[Dataset rows]
——————————
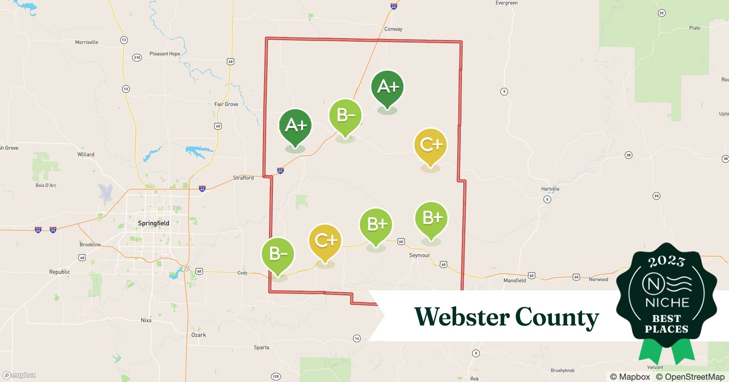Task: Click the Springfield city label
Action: tap(153, 223)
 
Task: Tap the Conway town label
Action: tap(393, 29)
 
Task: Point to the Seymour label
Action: tap(419, 255)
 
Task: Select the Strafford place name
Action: tap(243, 178)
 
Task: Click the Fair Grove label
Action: tap(226, 104)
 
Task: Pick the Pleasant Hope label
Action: tap(165, 54)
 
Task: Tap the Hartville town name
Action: tap(550, 189)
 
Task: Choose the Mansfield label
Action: tap(514, 280)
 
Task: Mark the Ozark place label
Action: tap(198, 335)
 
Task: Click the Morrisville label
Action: tap(87, 42)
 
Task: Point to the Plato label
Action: tap(695, 28)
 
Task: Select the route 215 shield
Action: tap(137, 58)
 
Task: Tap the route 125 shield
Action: tap(276, 376)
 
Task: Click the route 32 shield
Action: tap(662, 13)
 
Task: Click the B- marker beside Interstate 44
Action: tap(345, 115)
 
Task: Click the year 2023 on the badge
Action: tap(666, 261)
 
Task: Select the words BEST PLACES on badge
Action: tap(666, 324)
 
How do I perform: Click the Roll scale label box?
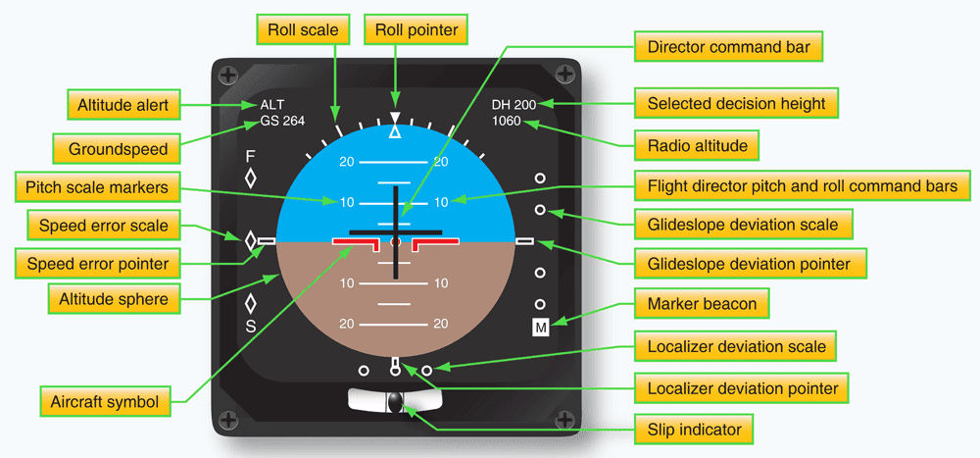point(304,30)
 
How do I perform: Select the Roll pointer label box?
point(416,30)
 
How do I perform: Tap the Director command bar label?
point(729,45)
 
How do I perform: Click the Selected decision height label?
point(736,103)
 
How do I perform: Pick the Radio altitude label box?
point(698,146)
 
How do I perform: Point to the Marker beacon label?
point(702,303)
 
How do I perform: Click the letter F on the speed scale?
point(250,156)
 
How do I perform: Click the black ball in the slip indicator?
point(395,402)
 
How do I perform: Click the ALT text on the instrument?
point(271,105)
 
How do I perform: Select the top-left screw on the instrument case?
point(227,75)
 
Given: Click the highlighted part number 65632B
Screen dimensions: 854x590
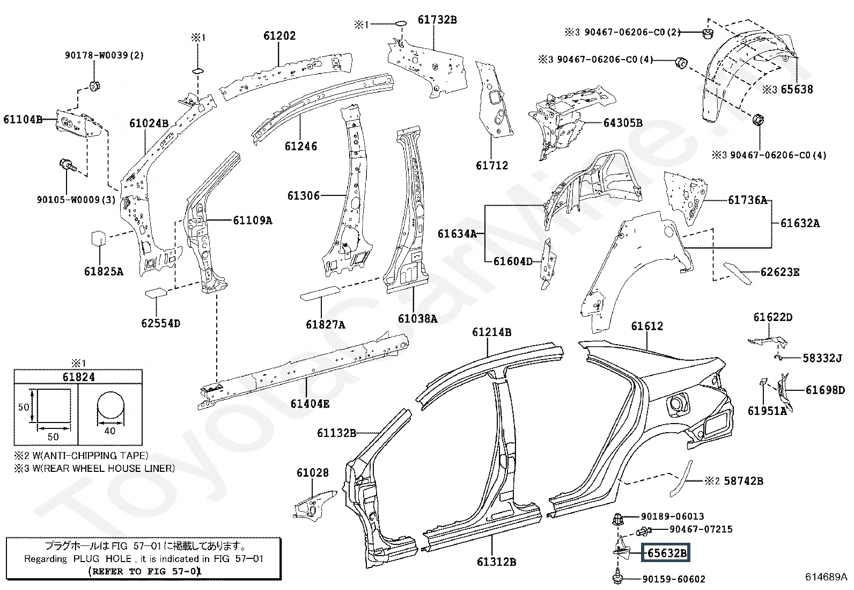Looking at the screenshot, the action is click(x=666, y=552).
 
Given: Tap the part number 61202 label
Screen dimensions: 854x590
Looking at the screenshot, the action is click(x=279, y=36).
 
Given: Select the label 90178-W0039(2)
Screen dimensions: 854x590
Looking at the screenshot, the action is click(x=104, y=55).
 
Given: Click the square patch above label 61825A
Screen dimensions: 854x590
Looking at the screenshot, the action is click(x=98, y=238).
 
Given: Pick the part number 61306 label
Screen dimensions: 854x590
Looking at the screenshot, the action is click(x=304, y=196).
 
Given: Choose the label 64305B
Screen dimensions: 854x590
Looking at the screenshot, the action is click(x=623, y=123).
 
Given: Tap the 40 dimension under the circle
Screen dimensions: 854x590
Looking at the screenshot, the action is click(x=110, y=431).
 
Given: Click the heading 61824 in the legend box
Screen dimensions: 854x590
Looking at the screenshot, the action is click(x=78, y=377).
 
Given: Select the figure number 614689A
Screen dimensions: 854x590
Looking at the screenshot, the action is click(x=826, y=577).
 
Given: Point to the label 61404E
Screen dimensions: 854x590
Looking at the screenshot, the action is click(x=310, y=404).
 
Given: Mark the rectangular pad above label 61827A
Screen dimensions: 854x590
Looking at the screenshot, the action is click(x=320, y=293).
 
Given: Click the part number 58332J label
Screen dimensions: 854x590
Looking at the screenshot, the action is click(x=822, y=358).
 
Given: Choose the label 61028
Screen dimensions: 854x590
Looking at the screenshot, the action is click(x=313, y=473).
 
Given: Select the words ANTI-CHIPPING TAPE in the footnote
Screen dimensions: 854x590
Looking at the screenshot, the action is click(x=94, y=456).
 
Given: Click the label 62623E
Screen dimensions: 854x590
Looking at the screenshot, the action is click(x=780, y=272).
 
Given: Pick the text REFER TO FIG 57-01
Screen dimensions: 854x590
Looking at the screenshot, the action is click(x=145, y=571).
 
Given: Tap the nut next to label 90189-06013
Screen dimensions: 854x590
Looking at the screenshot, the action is click(x=617, y=519).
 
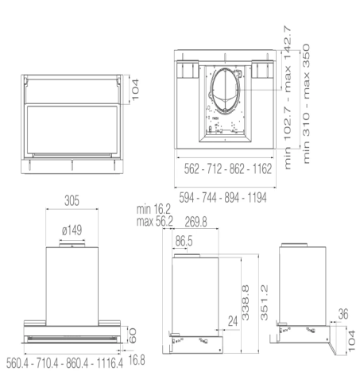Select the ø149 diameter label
tap(72, 230)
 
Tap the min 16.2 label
tap(154, 209)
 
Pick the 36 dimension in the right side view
tap(343, 315)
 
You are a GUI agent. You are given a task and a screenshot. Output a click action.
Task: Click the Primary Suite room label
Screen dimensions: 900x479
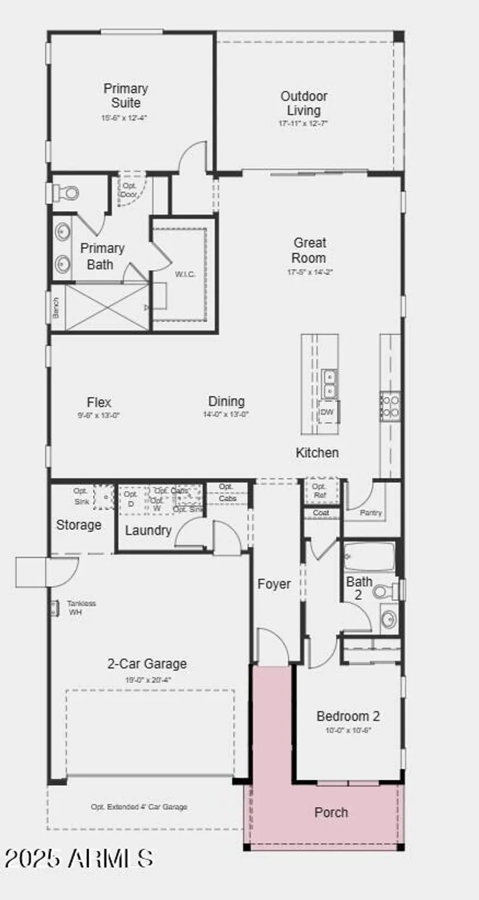tap(125, 95)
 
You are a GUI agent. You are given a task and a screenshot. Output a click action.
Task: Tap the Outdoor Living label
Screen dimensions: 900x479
tap(304, 103)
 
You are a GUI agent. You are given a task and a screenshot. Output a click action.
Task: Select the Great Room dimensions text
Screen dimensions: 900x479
tap(310, 272)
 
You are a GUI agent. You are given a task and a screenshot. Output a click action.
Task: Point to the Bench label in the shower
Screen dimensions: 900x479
tap(55, 308)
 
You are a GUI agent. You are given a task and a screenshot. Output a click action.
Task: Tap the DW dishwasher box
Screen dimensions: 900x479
tap(327, 412)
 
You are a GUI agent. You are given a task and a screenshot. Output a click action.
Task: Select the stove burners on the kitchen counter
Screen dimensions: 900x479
tap(391, 405)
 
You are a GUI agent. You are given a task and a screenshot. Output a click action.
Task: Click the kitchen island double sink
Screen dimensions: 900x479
tap(329, 383)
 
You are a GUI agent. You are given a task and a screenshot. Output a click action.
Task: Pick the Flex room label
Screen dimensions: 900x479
tap(99, 402)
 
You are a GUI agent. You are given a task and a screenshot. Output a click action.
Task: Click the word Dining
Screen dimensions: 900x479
tap(226, 401)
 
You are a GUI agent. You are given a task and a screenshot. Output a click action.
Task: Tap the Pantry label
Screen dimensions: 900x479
tap(370, 513)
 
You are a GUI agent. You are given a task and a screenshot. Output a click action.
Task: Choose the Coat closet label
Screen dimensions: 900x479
tap(321, 513)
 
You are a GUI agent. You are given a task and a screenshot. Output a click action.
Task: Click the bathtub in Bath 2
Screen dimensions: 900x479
tap(370, 556)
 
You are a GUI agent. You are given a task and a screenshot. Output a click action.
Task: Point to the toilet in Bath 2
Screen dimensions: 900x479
tap(385, 592)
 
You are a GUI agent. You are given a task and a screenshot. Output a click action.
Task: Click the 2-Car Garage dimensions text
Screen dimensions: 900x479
tap(147, 680)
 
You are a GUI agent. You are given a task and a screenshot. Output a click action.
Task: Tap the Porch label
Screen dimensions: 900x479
tap(331, 812)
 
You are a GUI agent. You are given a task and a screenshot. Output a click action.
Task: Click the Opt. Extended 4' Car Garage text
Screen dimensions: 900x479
tap(139, 807)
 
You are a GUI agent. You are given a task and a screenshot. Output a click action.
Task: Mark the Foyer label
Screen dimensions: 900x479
tap(274, 584)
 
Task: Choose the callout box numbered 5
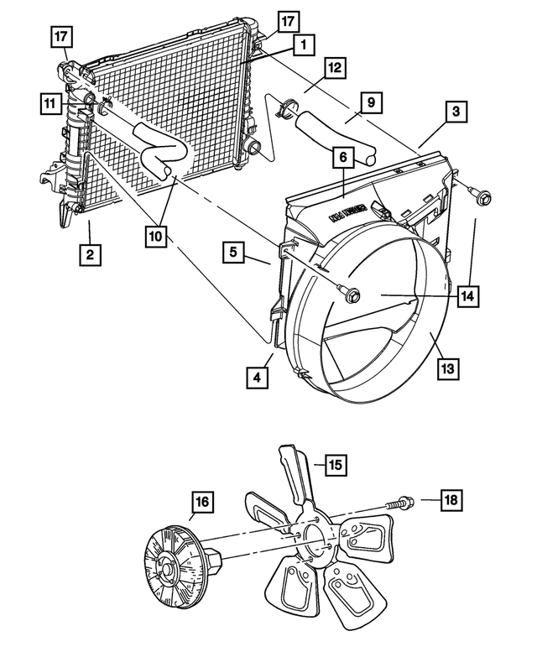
——————————
■ **WRITTEN EXERCISE**
Rewrite all of the lines, putting "Entry Hall" wherever "Foyer" occurs and keeping everything else the same. Leave the pictures out of your answer.

■ **TASK RESULT**
Task: Click the Springfield city label
Action: tap(153, 223)
 
Task: Tap the Conway town label
Action: tap(393, 29)
 
Task: Point to the Seymour label
Action: tap(419, 255)
 
Task: Select the Strafford place name
Action: tap(243, 178)
 
Task: Click the Fair Grove label
Action: tap(226, 104)
 
Task: Pick the Pleasant Hope label
Action: tap(165, 54)
 
Task: Tap the Hartville town name
Action: tap(550, 189)
 
Task: Choose the Mansfield label
Action: tap(514, 280)
 
Task: Mark the Ozark place label
Action: tap(198, 335)
 
Task: Click the Morrisville label
Action: tap(87, 42)
 
Task: Point to the Plato label
Action: tap(695, 28)
 
Task: Select the route 215 shield
Action: tap(137, 58)
 
Task: Tap the route 125 shield
Action: tap(276, 376)
 
Task: Click the route 32 shield
Action: tap(662, 13)
 
Task: Click the B- marker beside Interstate 44
Action: tap(345, 115)
 
Task: Click the year 2023 on the badge
Action: tap(666, 261)
 
Task: Select the words BEST PLACES on badge
Action: tap(666, 324)
 
How do I perform: Click the Roll scale label box?
point(304,30)
 
How do I perform: Select the Roll pointer label box?
point(416,30)
 
How do I perform: Tap the Director command bar label?
point(729,45)
 
How do I perform: Click the Selected decision height label?
point(736,103)
 
How do I perform: Pick the Radio altitude label box?
point(698,146)
 
How do I perform: Point to the Marker beacon label?
point(702,303)
 
How do I perform: Click the letter F on the speed scale?
point(250,156)
 
How do I perform: Click the black ball in the slip indicator?
point(395,402)
 
How do I perform: Click the ALT text on the instrument?
point(271,105)
 
How do I perform: Select the top-left screw on the instrument case?
point(227,75)
 
Given: Click the highlighted part number 65632B
Screen dimensions: 854x590
Looking at the screenshot, the action is click(x=666, y=552).
 
Given: Tap the part number 61202 label
Screen dimensions: 854x590
Looking at the screenshot, the action is click(x=279, y=36).
 
Given: Select the label 90178-W0039(2)
Screen dimensions: 854x590
Looking at the screenshot, the action is click(x=104, y=55).
 
Given: Click the square patch above label 61825A
Screen dimensions: 854x590
Looking at the screenshot, the action is click(x=98, y=238).
 
Given: Pick the part number 61306 label
Screen dimensions: 854x590
Looking at the screenshot, the action is click(x=304, y=196).
 
Given: Choose the label 64305B
Screen dimensions: 854x590
Looking at the screenshot, the action is click(x=623, y=123).
 
Given: Tap the 40 dimension under the circle
Screen dimensions: 854x590
Looking at the screenshot, the action is click(x=110, y=431).
 
Given: Click the heading 61824 in the legend box
Screen dimensions: 854x590
Looking at the screenshot, the action is click(x=78, y=377).
 
Given: Select the figure number 614689A
Screen dimensions: 854x590
Looking at the screenshot, the action is click(x=826, y=577).
 
Given: Point to the label 61404E
Screen dimensions: 854x590
Looking at the screenshot, the action is click(x=310, y=404).
 
Given: Mark the rectangular pad above label 61827A
Screen dimensions: 854x590
Looking at the screenshot, the action is click(x=320, y=293).
 
Given: Click the part number 58332J label
Screen dimensions: 854x590
Looking at the screenshot, the action is click(x=822, y=358).
 
Given: Choose the label 61028
Screen dimensions: 854x590
Looking at the screenshot, the action is click(x=313, y=473).
 
Given: Select the words ANTI-CHIPPING TAPE in the footnote
Screen dimensions: 854x590
Looking at the screenshot, the action is click(x=94, y=456).
 
Given: Click the label 62623E
Screen dimensions: 854x590
Looking at the screenshot, the action is click(x=780, y=272).
 
Given: Pick the text REFER TO FIG 57-01
Screen dimensions: 854x590
Looking at the screenshot, the action is click(x=145, y=571).
 
Given: Tap the nut next to label 90189-06013
Screen dimensions: 854x590
Looking at the screenshot, the action is click(x=617, y=519).
 
Select the ø149 diameter label
tap(72, 230)
 
Tap the min 16.2 label
tap(154, 209)
 
Pick the 36 dimension in the right side view
tap(343, 315)
 
You are a GUI agent. You are given a task and a screenshot. Output a click action.
Task: Click the Primary Suite room label
Screen dimensions: 900x479
tap(125, 95)
 
You are a GUI agent. You are given a task and a screenshot. Output a click action.
Task: Tap the Outdoor Living label
Screen dimensions: 900x479
tap(304, 103)
 
You are a GUI agent. You are given a task and a screenshot. Output a click action.
Task: Select the Great Room dimensions text
Screen dimensions: 900x479
tap(310, 272)
 
You are a GUI agent. You are given a task and a screenshot. Output a click action.
Task: Point to the Bench label in the shower
Screen dimensions: 900x479
tap(55, 308)
 
You are a GUI agent. You are given a task and a screenshot. Output a click action.
Task: Tap the DW dishwasher box
Screen dimensions: 900x479
tap(327, 412)
 
You are a GUI agent. You are given a task and a screenshot. Output a click action.
Task: Select the stove burners on the kitchen counter
Screen dimensions: 900x479
tap(391, 405)
 
You are a GUI agent. You are given a task and a screenshot. Output a click action.
Task: Click the kitchen island double sink
Screen dimensions: 900x479
tap(329, 383)
 
You are a GUI agent. You are given a task and a screenshot. Output a click action.
Task: Pick the Flex room label
Screen dimensions: 900x479
tap(99, 402)
 
You are a GUI agent. You are given a task and a screenshot. Output a click action.
Task: Click the word Dining
Screen dimensions: 900x479
tap(226, 401)
 
You are a GUI agent. You are given a task and a screenshot. Output a click action.
Task: Tap the Pantry label
Screen dimensions: 900x479
tap(370, 513)
 
You are a GUI agent. You are given a task and a screenshot. Output a click action.
Task: Choose the Coat closet label
Screen dimensions: 900x479
tap(321, 513)
 
You are a GUI agent. You are given a task and a screenshot. Output a click action.
Task: Click the bathtub in Bath 2
Screen dimensions: 900x479
tap(370, 556)
 
You are a GUI agent. You are given a task and a screenshot. Output a click action.
Task: Point to the toilet in Bath 2
Screen dimensions: 900x479
tap(385, 592)
 
You are a GUI agent. You are given a task and a screenshot. Output a click action.
Task: Click the 2-Car Garage dimensions text
Screen dimensions: 900x479
tap(147, 680)
 
You are a GUI agent. You are given a task and a screenshot. Output a click action.
Task: Tap the Porch label
Screen dimensions: 900x479
tap(331, 812)
 
You are a GUI agent. You are given a task and a screenshot. Output a click action.
Task: Click the Opt. Extended 4' Car Garage text
Screen dimensions: 900x479
tap(139, 807)
 
You are a GUI agent. You are given a task and a screenshot. Output a click action.
Task: Mark the Entry Hall label
Screen dimensions: 900x479
tap(274, 584)
 
Task: Choose the callout box numbered 5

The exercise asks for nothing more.